DATA EXTRACT
|---|

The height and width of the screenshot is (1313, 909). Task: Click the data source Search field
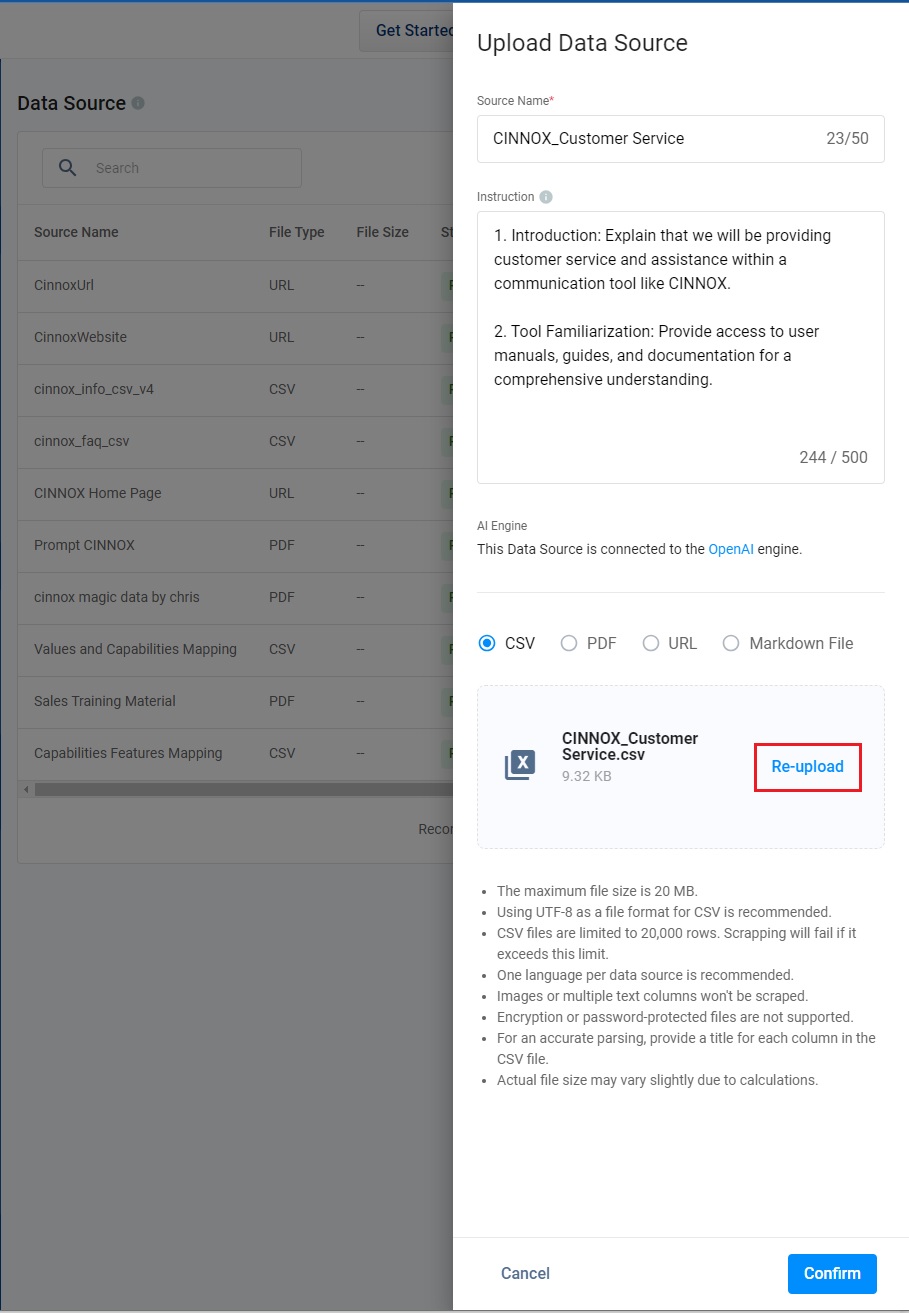tap(172, 168)
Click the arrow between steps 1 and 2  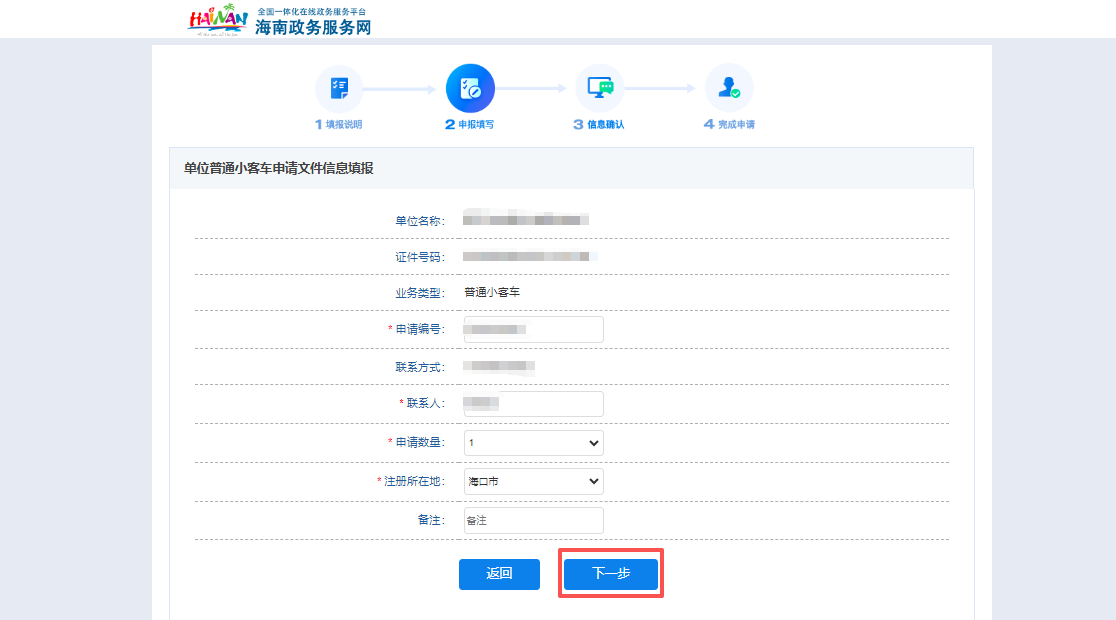click(x=404, y=88)
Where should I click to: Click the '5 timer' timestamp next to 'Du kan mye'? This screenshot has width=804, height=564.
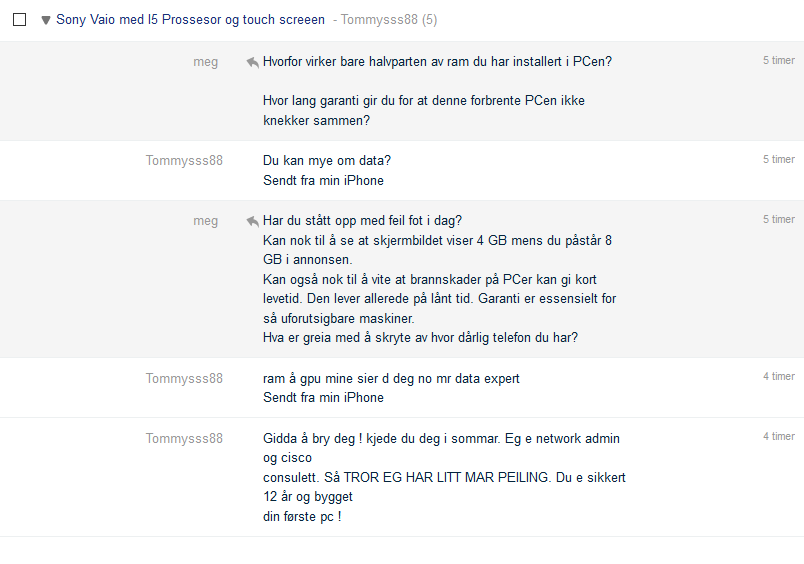[x=778, y=159]
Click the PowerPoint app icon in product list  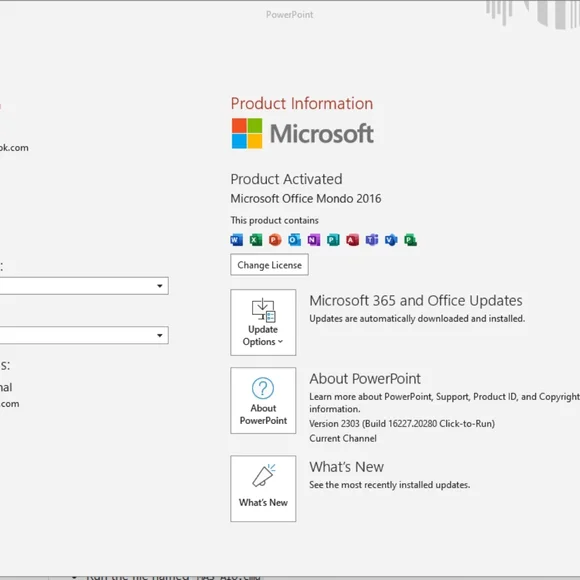click(275, 240)
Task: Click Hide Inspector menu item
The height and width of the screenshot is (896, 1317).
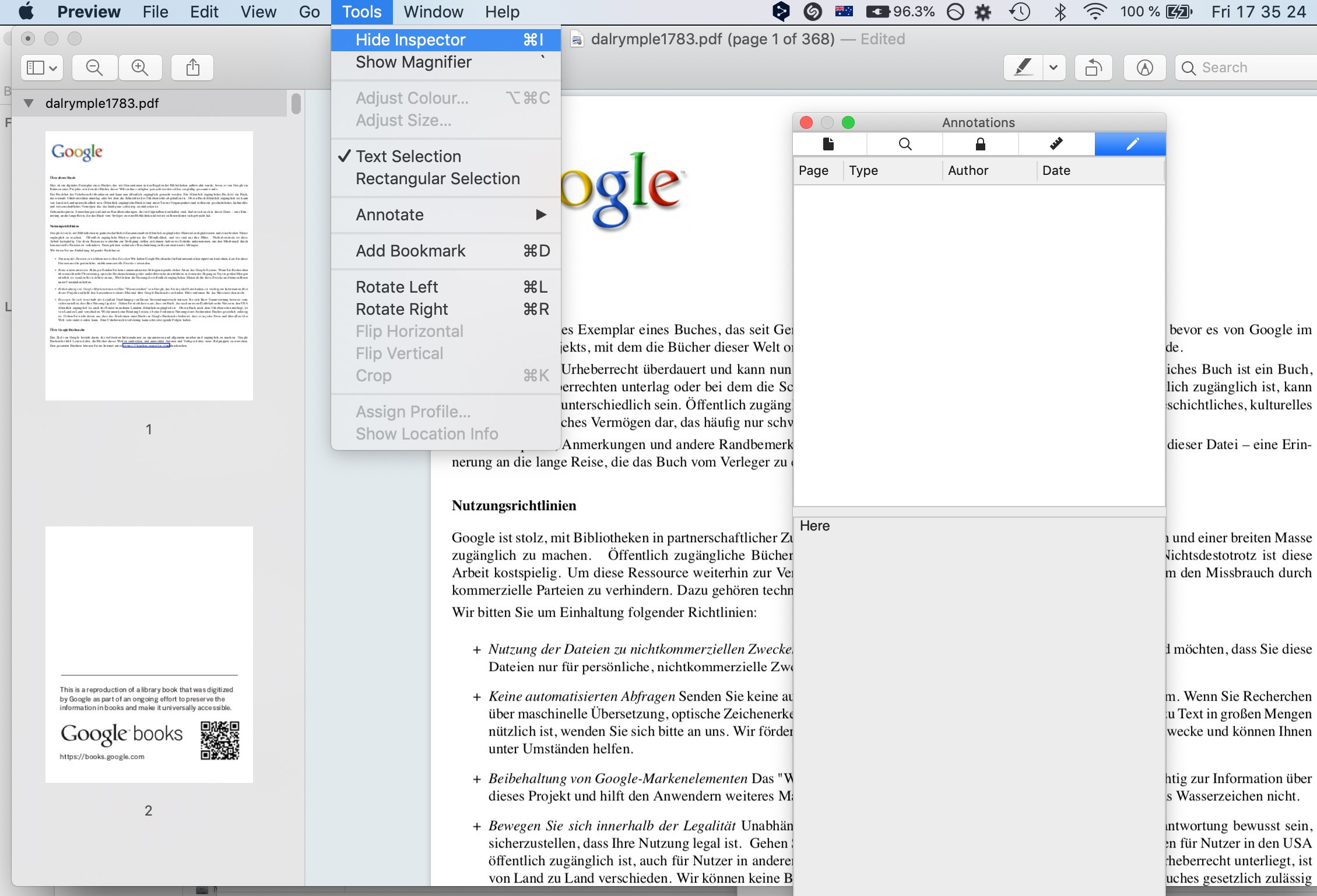Action: tap(410, 40)

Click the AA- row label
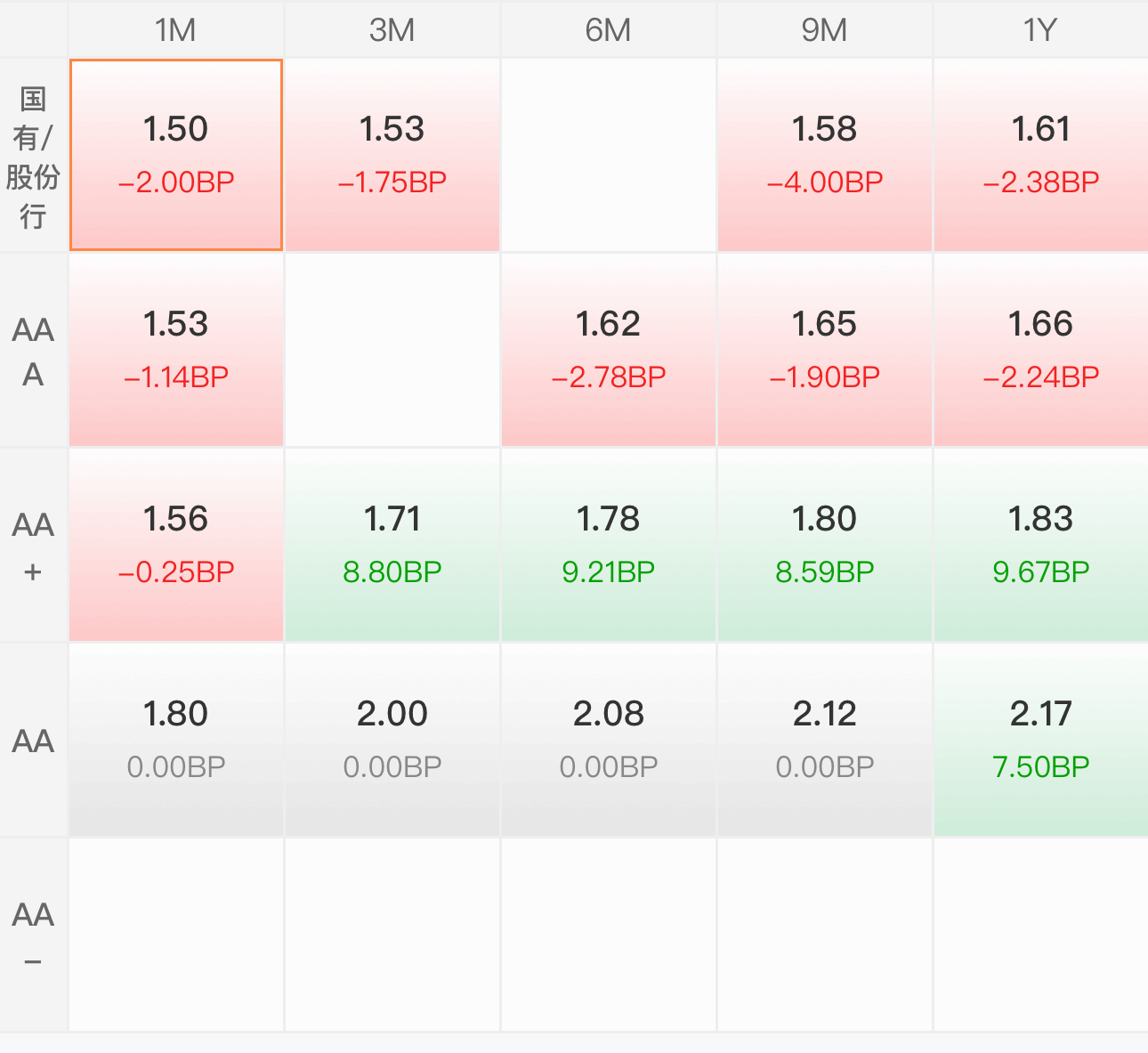coord(33,936)
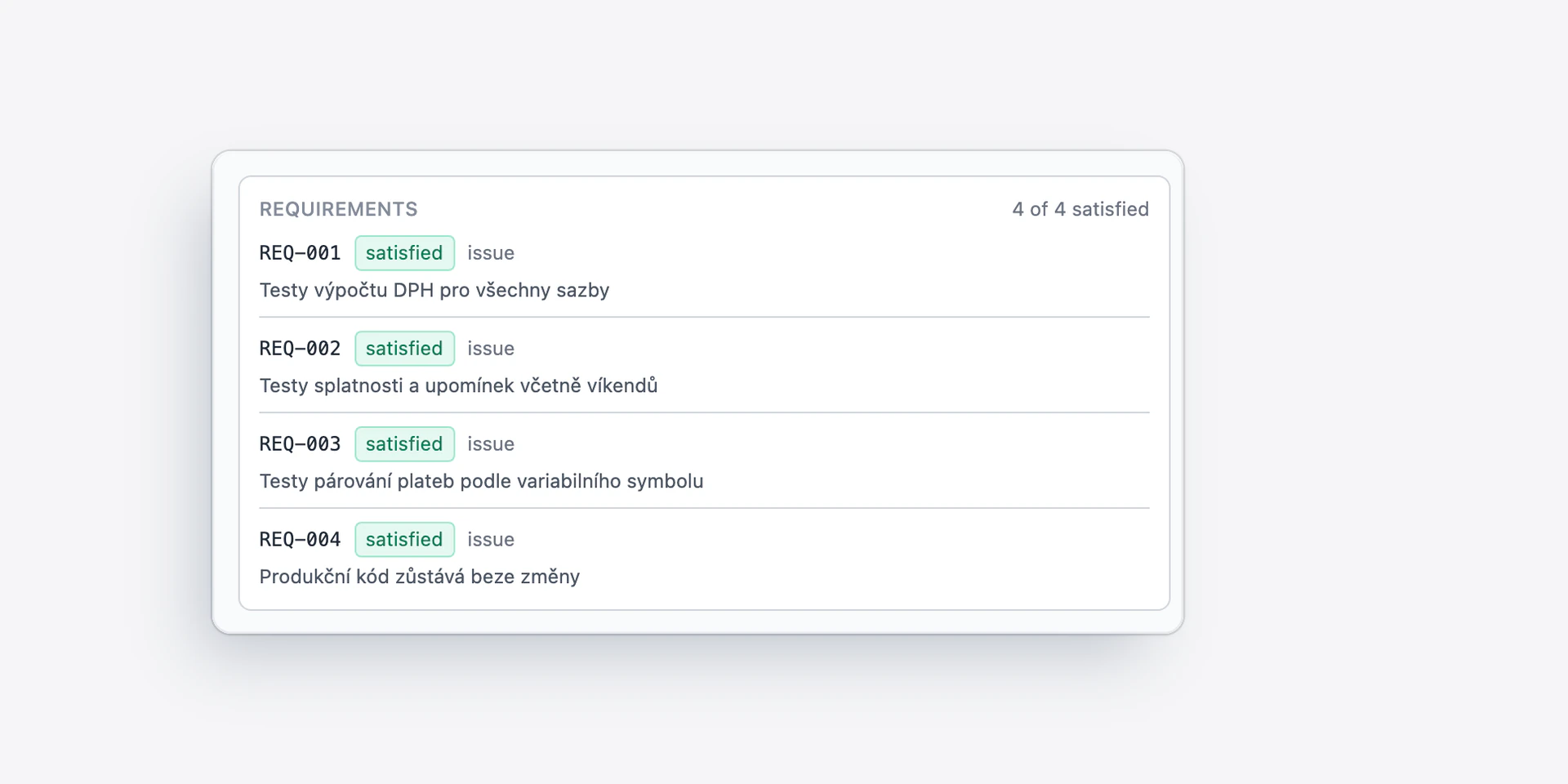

|---|

THE EXERCISE
Copy the entries word for word, beginning with the line that contains "Task: Click Hide Inspector menu item" and ending with the last line of the entries, both included. Leave the pictures out of your answer.

TASK RESPONSE
Task: Click Hide Inspector menu item
The height and width of the screenshot is (896, 1317).
Action: tap(410, 40)

Click the AA- row label
coord(33,936)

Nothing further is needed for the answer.